Chapter 1. Introduction to Apache Drill
If you do any kind of data analytics, you will most certainly agree that there is a major problem in the industry. As data volumes have increased exponentially in the past 10 years, so too have the types of systems and formats designed to analyze this data. All of this comes back to the basic fact that data is not optimally arranged for ad hoc analysis. Quite often, a data scientist or analyst will be confronted with data in a wide variety of formats, such as CSV, JSON, and XML, to say nothing of the various systems in which data can be stored, such as Hadoop, Hive, MongoDB, and relational databases. According to a 2016 article by Forbes, data scientists spend nearly 80% of their time gathering and cleaning their data—88% of them say this is the least enjoyable part of their job.
In his book Taming the Big Data Tidal Wave (Wiley), Bill Franks, who was chief analytics officer at Teradata when he wrote it, introduces a metric called Time to Insight (TTI), which is the amount of time it takes from when an organization receives or generates data to when it is able to derive an actionable insight from that data. Driving down TTI is important because often the value of the insights decreases over time. Consider security information. If you are protecting a computer system, you want to detect intrusions as soon as possible to prevent the intruder from stealing data. If it takes you years to detect an intrusion, the value of that knowledge is pretty low because the intruder has likely already stolen all your valuable data, whereas if you can identify that intrusion within seconds, you can prevent the theft.
The cost of analytic insight also increases with the complexity of your tools. If your analysts need to write complex code to analyze your data, you will need higher-skilled, more costly analysts in order to extract insights from the data, and it will take them more time to do so, driving up the TTI.
Companies have approached this problem in different ways. Many have taken the route of simply storing all of their data into a massive Hadoop cluster, or data lake. However, even though it does solve the problem of data being in multiple disparate systems, the data-lake approach does not (necessarily) solve the problem of data being in multiple formats.
Another approach is to use a central analytic platform that ingests an organization’s data via an extract, transform, and load (ETL) process. This approach is also costly in that it requires you to send your data over a network, thereby increasing network usage; store copies of the same data in multiple systems; and transform the data from its original format into a standardized format, which might or might not be suitable for it. Additionally, it creates complexity when the original source systems want to change their schemas. More serious, however, is that this approach requires extensive involvement from an IT department to set up and configure.
Regardless of which approach you take, you can see that deriving value from these disparate datasets is time-consuming, costly, and difficult. This is where Drill can have a major impact.

- COLLECTED DATA
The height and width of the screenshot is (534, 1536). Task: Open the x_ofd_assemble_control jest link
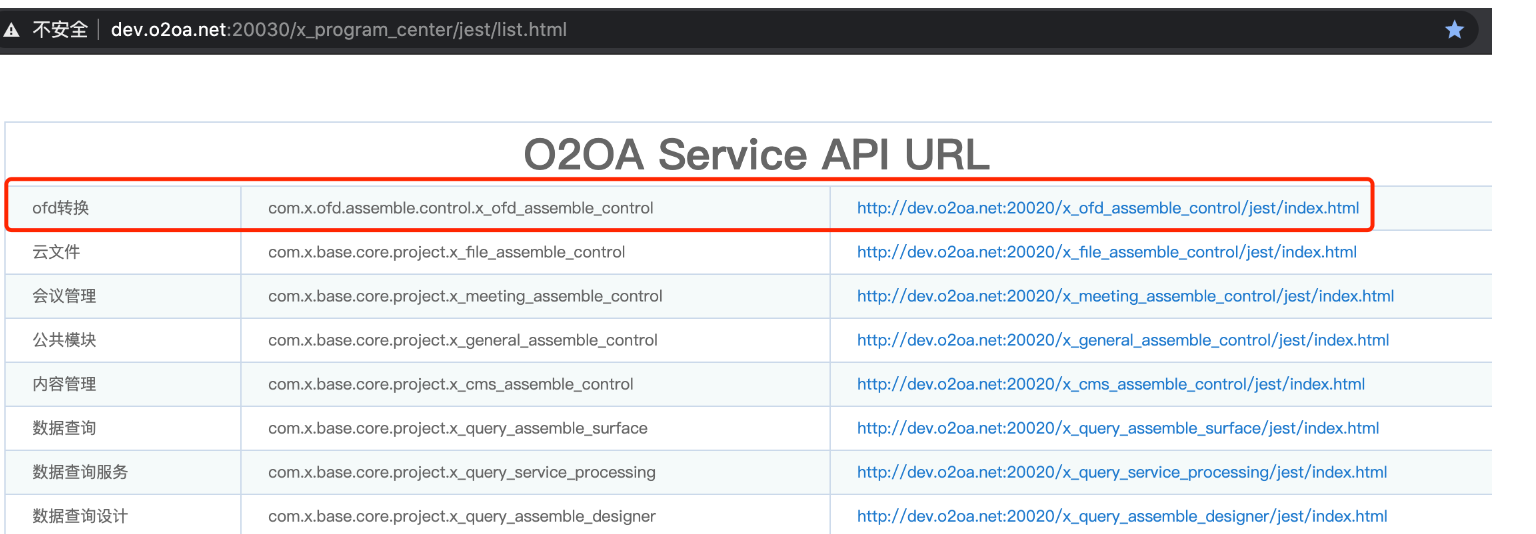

- ACTIONS TO TAKE
**A)** Answer these questions about the Apache Drill introduction, one per line:
(i) What share of data scientists say gathering and cleaning data is the least enjoyable part of their job?
(ii) Who introduces the metric called Time to Insight?
(iii) What does the abbreviation ETL stand for?
**B)** Transcribe the Apache Drill introduction from "Another approach is" to "a major impact.".

- RESULTS FOR THE EXERCISE
**A)**
(i) 88%
(ii) Bill Franks
(iii) Extract, transform, and load

**B)**
Another approach is to use a central analytic platform that ingests an organization’s data via an extract, transform, and load (ETL) process. This approach is also costly in that it requires you to send your data over a network, thereby increasing network usage; store copies of the same data in multiple systems; and transform the data from its original format into a standardized format, which might or might not be suitable for it. Additionally, it creates complexity when the original source systems want to change their schemas. More serious, however, is that this approach requires extensive involvement from an IT department to set up and configure.
Regardless of which approach you take, you can see that deriving value from these disparate datasets is time-consuming, costly, and difficult. This is where Drill can have a major impact.